> **Listed entries**
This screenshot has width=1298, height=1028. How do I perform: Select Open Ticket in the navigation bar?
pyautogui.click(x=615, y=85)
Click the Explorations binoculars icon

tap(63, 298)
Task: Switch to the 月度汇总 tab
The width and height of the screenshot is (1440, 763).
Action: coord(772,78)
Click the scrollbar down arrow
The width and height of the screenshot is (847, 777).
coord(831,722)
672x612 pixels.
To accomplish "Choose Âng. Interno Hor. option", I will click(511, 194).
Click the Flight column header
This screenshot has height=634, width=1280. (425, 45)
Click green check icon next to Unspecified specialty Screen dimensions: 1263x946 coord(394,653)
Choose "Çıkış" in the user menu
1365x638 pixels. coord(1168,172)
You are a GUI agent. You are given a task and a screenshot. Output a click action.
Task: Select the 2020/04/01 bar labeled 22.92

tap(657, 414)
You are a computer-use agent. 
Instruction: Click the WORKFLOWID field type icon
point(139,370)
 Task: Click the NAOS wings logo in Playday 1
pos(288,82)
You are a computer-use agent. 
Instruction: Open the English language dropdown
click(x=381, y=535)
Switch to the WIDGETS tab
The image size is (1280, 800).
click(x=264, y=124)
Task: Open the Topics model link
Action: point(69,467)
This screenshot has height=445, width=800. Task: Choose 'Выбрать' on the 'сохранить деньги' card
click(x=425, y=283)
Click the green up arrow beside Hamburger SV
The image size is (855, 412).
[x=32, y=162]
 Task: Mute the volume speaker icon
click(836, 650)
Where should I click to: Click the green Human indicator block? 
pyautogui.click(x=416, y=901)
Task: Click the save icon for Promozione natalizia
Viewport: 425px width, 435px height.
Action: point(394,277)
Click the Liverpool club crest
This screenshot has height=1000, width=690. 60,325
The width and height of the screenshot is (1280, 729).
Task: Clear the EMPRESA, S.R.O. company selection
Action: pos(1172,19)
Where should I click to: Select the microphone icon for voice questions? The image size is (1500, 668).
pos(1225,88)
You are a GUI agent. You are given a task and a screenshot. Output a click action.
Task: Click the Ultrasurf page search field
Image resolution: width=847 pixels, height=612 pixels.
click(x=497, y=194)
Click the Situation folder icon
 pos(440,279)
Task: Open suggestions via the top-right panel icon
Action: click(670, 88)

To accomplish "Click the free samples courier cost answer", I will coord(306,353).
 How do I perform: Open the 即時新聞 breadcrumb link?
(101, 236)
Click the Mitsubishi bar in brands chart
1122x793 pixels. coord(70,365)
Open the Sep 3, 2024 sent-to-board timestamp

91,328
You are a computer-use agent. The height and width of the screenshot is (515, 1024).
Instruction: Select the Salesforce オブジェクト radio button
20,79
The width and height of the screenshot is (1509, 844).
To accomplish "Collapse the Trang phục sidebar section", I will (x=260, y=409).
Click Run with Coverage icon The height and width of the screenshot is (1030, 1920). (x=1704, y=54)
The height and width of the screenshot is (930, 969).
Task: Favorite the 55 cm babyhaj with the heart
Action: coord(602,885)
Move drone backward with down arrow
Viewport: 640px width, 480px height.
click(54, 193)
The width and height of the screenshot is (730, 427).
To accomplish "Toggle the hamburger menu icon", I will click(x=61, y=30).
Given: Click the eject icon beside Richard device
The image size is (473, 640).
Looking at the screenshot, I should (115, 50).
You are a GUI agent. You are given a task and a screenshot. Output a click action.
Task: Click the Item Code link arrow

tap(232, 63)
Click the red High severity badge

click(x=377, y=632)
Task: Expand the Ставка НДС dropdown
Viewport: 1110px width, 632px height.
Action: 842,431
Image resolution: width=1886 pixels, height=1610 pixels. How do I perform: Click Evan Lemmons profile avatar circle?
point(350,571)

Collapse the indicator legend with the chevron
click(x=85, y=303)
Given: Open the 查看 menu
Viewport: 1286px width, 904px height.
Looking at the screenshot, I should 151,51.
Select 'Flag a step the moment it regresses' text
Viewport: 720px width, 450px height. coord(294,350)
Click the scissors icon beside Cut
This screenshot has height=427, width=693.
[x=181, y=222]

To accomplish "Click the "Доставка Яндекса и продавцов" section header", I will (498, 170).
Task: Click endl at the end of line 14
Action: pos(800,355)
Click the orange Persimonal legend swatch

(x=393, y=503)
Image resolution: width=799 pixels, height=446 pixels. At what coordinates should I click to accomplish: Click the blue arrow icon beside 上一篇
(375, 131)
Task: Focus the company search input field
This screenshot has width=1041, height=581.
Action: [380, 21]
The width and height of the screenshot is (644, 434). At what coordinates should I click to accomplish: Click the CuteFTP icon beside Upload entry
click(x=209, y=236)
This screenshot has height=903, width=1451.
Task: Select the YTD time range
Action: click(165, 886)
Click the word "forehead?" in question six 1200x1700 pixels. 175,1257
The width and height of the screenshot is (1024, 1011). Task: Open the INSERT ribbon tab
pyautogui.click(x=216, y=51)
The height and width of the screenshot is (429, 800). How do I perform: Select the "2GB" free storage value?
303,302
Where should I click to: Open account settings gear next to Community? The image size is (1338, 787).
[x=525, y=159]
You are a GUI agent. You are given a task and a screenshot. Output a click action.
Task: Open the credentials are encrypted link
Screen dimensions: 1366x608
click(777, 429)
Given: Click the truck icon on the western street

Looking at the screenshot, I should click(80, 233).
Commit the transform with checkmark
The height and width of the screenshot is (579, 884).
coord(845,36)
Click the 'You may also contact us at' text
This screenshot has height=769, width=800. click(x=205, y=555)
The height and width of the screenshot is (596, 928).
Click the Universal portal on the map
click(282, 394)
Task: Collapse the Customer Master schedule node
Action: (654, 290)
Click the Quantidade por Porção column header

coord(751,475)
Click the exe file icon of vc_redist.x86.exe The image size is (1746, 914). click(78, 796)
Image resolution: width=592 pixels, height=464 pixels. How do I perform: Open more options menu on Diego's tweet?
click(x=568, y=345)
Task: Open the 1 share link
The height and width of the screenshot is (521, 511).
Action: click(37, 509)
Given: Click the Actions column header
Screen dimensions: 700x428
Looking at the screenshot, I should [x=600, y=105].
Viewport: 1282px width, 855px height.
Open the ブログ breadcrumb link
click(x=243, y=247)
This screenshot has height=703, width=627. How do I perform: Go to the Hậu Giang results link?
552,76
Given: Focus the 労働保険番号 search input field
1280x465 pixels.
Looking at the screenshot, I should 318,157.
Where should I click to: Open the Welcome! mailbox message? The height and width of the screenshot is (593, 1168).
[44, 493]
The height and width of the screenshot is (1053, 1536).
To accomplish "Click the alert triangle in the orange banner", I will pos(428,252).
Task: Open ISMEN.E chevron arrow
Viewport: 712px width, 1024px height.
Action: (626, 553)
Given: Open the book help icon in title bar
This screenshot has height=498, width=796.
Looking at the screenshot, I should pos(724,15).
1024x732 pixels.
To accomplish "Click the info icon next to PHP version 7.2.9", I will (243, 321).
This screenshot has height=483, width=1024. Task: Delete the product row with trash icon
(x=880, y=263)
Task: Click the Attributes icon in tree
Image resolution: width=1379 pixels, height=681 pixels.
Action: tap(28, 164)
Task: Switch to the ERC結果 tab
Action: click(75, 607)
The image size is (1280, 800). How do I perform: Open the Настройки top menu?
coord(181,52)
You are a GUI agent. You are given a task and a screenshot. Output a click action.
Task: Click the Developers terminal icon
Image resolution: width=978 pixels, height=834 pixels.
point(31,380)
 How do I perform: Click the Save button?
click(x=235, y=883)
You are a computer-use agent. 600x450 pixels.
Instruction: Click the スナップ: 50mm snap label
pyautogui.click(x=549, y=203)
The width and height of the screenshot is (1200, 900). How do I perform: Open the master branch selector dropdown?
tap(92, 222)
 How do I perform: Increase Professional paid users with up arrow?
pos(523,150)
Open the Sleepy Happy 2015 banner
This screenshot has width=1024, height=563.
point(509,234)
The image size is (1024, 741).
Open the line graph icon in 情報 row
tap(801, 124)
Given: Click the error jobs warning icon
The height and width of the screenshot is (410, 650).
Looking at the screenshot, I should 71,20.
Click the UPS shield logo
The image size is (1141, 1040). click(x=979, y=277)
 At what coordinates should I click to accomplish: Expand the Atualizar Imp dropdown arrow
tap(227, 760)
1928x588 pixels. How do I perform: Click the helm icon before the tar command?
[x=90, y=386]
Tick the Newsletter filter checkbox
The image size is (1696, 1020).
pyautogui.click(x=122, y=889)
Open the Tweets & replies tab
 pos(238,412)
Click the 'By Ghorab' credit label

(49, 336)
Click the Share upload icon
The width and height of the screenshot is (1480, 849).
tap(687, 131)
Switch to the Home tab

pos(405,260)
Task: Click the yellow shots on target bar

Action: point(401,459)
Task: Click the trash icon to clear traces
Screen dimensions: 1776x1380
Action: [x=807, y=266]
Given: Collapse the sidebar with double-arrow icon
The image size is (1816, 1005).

> **Your instructions**
Please determine how many lines of the records above contain "sidebar", and state that number only.

> **Solution to the exercise**
2